"Don't you think you have done enough?" said the girl, slipping into a sitting posture on the floor by her mother's knee. "You work, work, work, all the time. I suppose they'll have to let you work in heaven."

"We value our work more as we grow older," said the mother…"It helps to keep us from thinking."

"There you go!" exclaimed the girl; but there was a tenderness in her voice. "Worrying again. I wish they'd stay home for a change."

The mother plied her needles in silence. "Slip away to bed, Beulah," she said at length. "I will wait up for a while."

Late in the night the girl heard heavy footsteps in the kitchen and bursts of loud but indistinct talking.

CHAPTER VII

THE CALL OF THE FARTHER WEST

Notwithstanding Harris's late hours the household was early astir the following morning. At five o'clock Jim was at work in the stables, feeding, rubbing down, and harnessing his horses, while Allan and his father walked to the engine, where they built a fresh fire and made some minor repairs. Even at this early hour the sun shone brightly, its rays mellowing in a sheen of ground-mist that enveloped the prairie, but there is a tang in the Manitoba morning air even in midsummer, and the men walked briskly through the crisp stubble.

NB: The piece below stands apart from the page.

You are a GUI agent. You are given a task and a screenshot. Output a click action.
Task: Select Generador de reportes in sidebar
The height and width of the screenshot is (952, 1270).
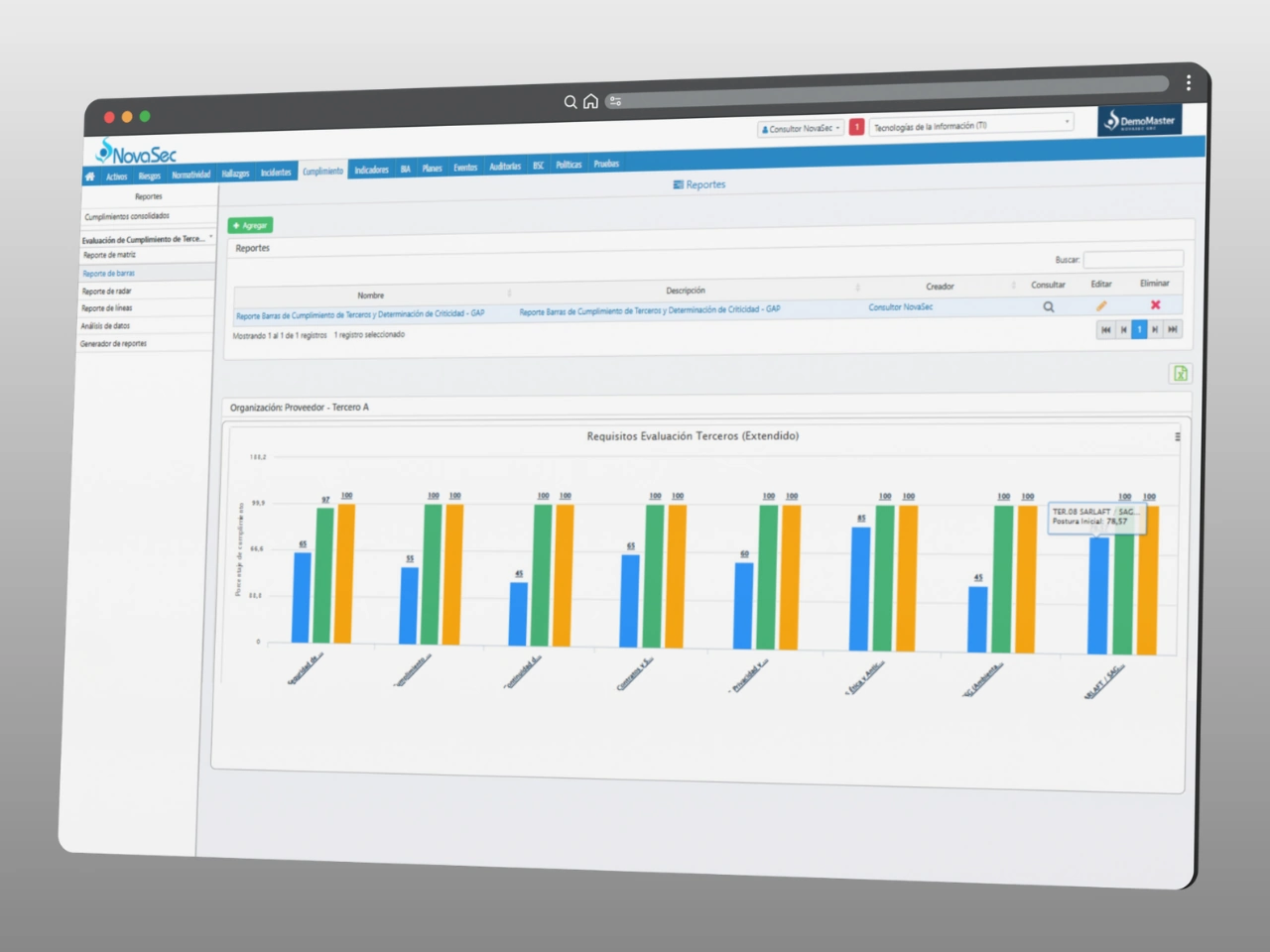pos(113,344)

A little later Beulah came down to the corral with her milk-pails, and the cows, comfortably chewing where they rested on their warm spots of earth, rose slowly and with evident great reluctance at her approach. A spar of light blue smoke ascended in a perpendicular column from the kitchen chimney; motherly hens led their broods forth to forage; pigs grunted with rising enthusiasm from near-by pens, and calves voiced insistent demands from their quarters. The Harris farm, like fifty thousand others, rose from its brief hush of rest and quiet to the sounds and energies of another day.

Breakfast, like the meal of the night before, was eaten hurriedly, and at first without conversation, but at length Harris paused long enough to remark, "Riles is talkin' o' goin' West."

"The news might be worse," said Beulah. Riles, although a successful farmer, had the reputation of being grasping and hard to a degree, even in a community where such qualities, in moderation, were by no means considered vices.